In section 5.1. - Face Verification, the following function is defined:

#tf.keras.backend.set_image_data_format('channels_last')
def img_to_encoding(image_path, model):
    img = tf.keras.preprocessing.image.load_img(image_path, target_size=(160, 160))
    img = np.around(np.array(img) / 255.0, decimals=12)
    x_train = np.expand_dims(img, axis=0)
    embedding = model.predict_on_batch(x_train)
    return embedding / np.linalg.norm(embedding, ord=2)

I would appreciate if someone could explain me the code above, i.e.:

  1. What is the commented code doing in the 1st line?
  2. Any special reason for the around method to be used with 12decimals?
  3. Although I know what expand_dims does, why is this used to “re-calculate” img?
  4. Why is the predicted image (embedding) divided by its L2-norm to produce the result of the function?

Many thanks for the help.

The point is that there are two standard orientations for image tensors:

“channels last”, which means m x h x w x c

“channels first”, which means c x h x w x m

In these courses we always use “channels last” mode, which I think is the default for most of the TF functions, which is probably why they comment that line out.

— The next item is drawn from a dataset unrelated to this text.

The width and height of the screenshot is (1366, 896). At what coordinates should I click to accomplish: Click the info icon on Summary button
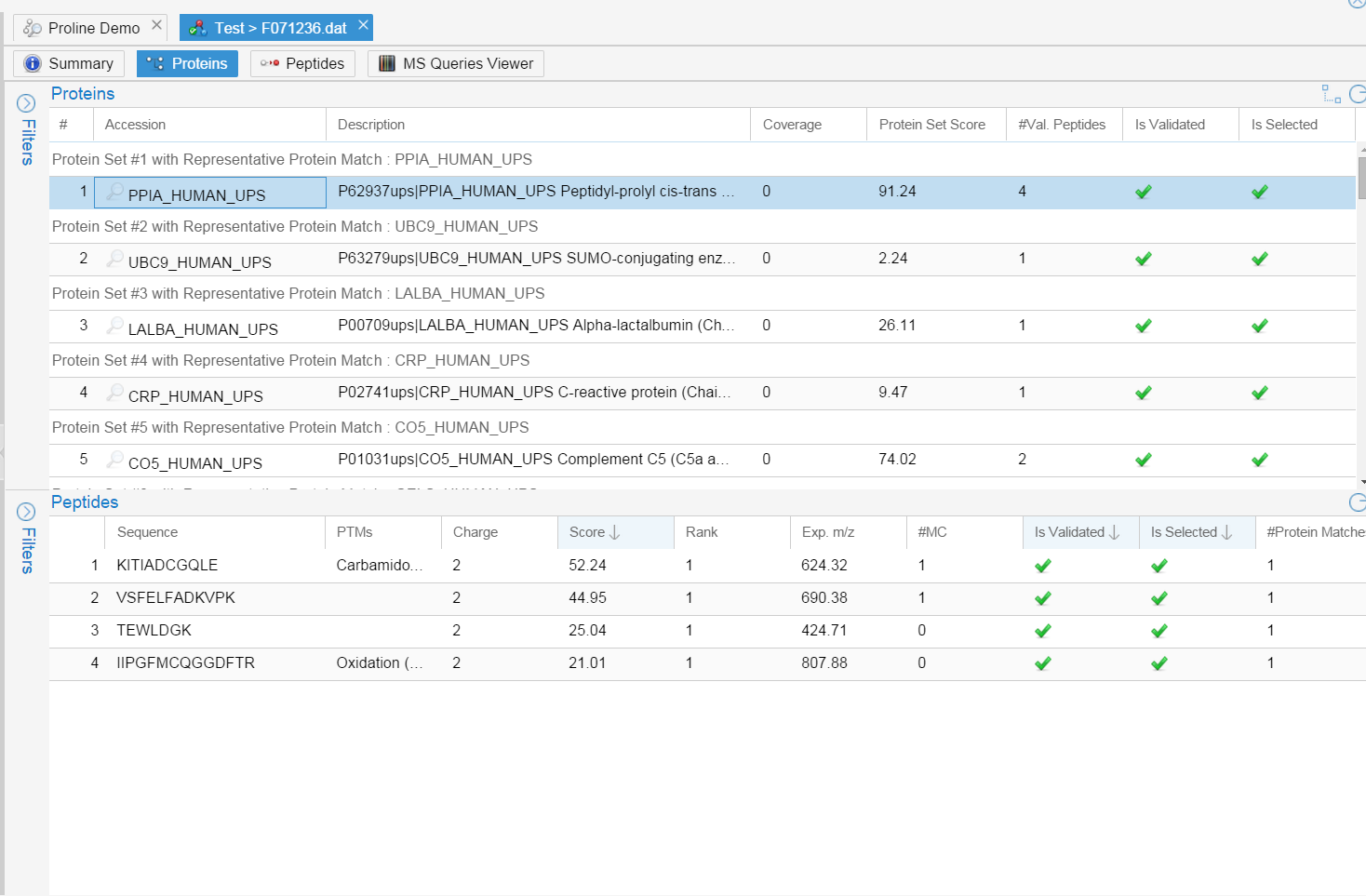[x=33, y=63]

I don’t know the real answer there. It’s certainly plausible that you’re wasting your time with more than 12 bits of resolution in the mantissa. Color values only have 255 choices per pixel, right? But I would have thought the point is that you want to be doing 32 bit FP arithmetic instead of 64 bit to save memory and compute cost. The clearer way to do that would be to use tf.cast to float32.

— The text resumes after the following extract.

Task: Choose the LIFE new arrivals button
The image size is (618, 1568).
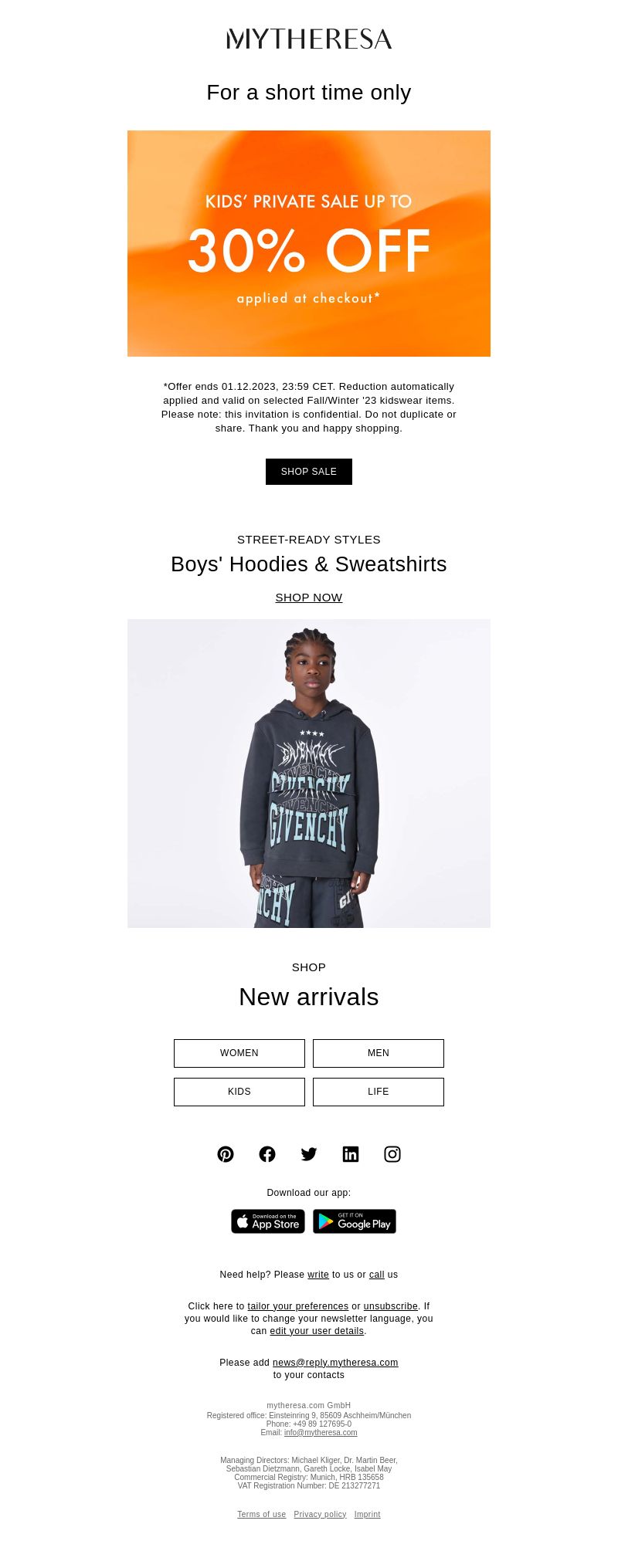Action: pyautogui.click(x=379, y=1092)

The point is that we are feeding a single image to the model, but the model is trained on 4D input tensors, right? It is defined to take batches of images as input. So we have to convert our single image (a 3D tensor) to look like a “batch of one”, which is the purpose of that expand_dims call.

This one is interesting. I would have thought that the definition of an embedding is that it’s a unit vector. So I’d expect the model to emit embeddings with length one. But if you’re not sure, then it does no harm to divide by the norm, right? Worst case you just wasted a bit of compute to create the same answer. :nerd_face: You can try adding an extra line before the return to print the L2 norm of the resultant embedding and maybe you’ll find that we’re wrong and the model does not normalize them for us.

I added a print statement in the img_to_encoding function to print the norm of each embedding value returned by the model and it turns out they are not unit length:

norm = 9.145319938659668
norm = 9.275681495666504
norm = 6.319966793060303
norm = 7.333863735198975
norm = 6.1986918449401855
norm = 3.8730342388153076
norm = 3.8907790184020996
norm = 4.685695648193359
norm = 11.39218807220459
norm = 7.841488838195801
norm = 3.648789167404175
norm = 5.053682327270508

So that normalization step of dividing by the norm is required to produce unit length embeddings.

1 Like

Thanks Paul for your further input! Much appreciated.